学校でできるユニバーサルデザイン徹底解説!~導入のポイントから、環境づくり・授業アイデアまで~

近年、教育現場でも注目を集めているユニバーサルデザイン。すべての児童生徒が平等に学べる環境を整えることは、多様性を尊重する現代社会において重要な課題です。

本記事では学校でのユニバーサルデザイン導入について、その基本概念から具体的な実践方法までわかりやすく解説します。

そもそもユニバーサルデザインとは?

ユニバーサルデザインとは、年齢や性別、障害の有無に関係なく、誰もが使いやすいデザインを目指す考え方です。1985年にノースカロライナ州立大学のロナルド・メイス氏によって提唱されました。

ユニバーサルデザインには、以下の7つの原則があります。

  1. 公平性:誰もが公平に使用できること
  2. 柔軟性:多様な使用方法に対応できること
  3. 単純性:直感的で使いやすいこと
  4. わかりやすさ:必要な情報がすぐに理解できること
  5. 安全性:危険につながらないこと
  6. 省力性:少ない労力で効率的に使用できること
  7. スペースの確保:適切な大きさと空間があること

これらの原則は建築や製品設計だけでなく、教育現場にも適用できます。学校でユニバーサルデザインを取り入れることで、すべての児童生徒が等しく学習機会を得られる環境を作り出せるのです。

ユニバーサルデザインって、特別な人のためだけのものではないのです。みんなにとって使いやすい環境を作ることなんですよ。

_設問_.
1 > 抜粋本文によれば、ユニバーサルデザインの原則を学校に取り入れると何が可能になるのか。一〜三文で説明せよ。
2 > 抜粋本文で、ユニバーサルデザインはいつ、誰によって提唱されたとされているか。
3 > 学校のユニバーサルデザインを解説する文章を、最後の文の続きから引き継いで書け。

_提供データ_.
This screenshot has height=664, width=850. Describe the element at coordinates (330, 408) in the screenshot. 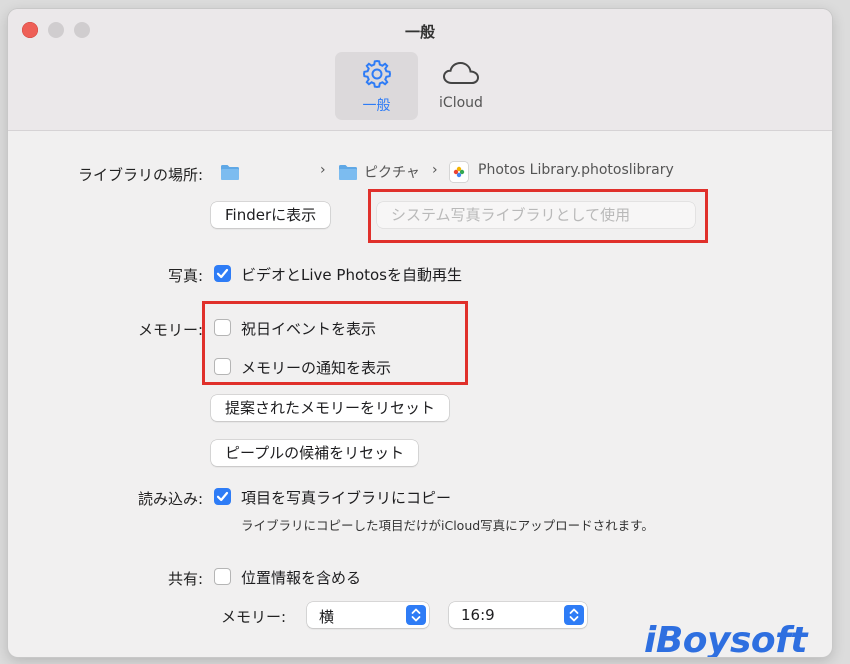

_解答一覧_.
1 > ユニバーサルデザインの原則は建築や製品設計だけでなく教育現場にも適用できる。学校に取り入れることで、すべての児童生徒が等しく学習機会を得られる環境を作り出せる。

2 > 1985年に、ノースカロライナ州立大学のロナルド・メイス氏によって提唱された。

3 >
ユニバーサルデザインを取り入れた教室環境づくり

では、具体的にはどのように学校現場にユニバーサルデザインを取り入れればよいのでしょうか。ユニバーサルデザインの考え方を学校に導入する際、まず取り組むべきは教室環境の整備です。すべての児童生徒が快適に過ごせる空間づくりは、学習効果を高める上で重要です。

ここでは、ユニバーサルデザインを取り入れた教室環境づくりのポイントについて見ていきましょう。

座席の配置

座席の配置は、児童生徒の学習に大きな影響を与えます。ユニバーサルデザインの観点から考えると、全員が移動しやすい間隔を確保することが重要です。たとえば、車椅子を使用する児童生徒がいる場合は通路幅を広めに取り、自由に移動できるようにします。また視覚や聴覚に困難がある児童生徒のために、黒板やスクリーンが見やすい位置、教員の声が聞き取りやすい位置に座席を配置することも大切です。

照明

教室内の照明は、黒板やスクリーンを見やすい明るさに設定してください。必要に応じてカーテンやブラインドで光量を調整できるようにしましょう。また、視覚に困難がある児童生徒のためにスポットライトなどの補助照明を用意することも一つの方法です。

音響

教室の音響環境は、とくに聴覚過敏の児童生徒に配慮する必要があります。反響を抑える工夫としては、カーペットや吸音パネルの設置が効果的です。また、窓や廊下からの外部騒音を軽減するために防音対策を行うことも検討しましょう。必要に応じて、個別の児童生徒にヘッドホンやイヤーマフを提供することも有効な対策となります。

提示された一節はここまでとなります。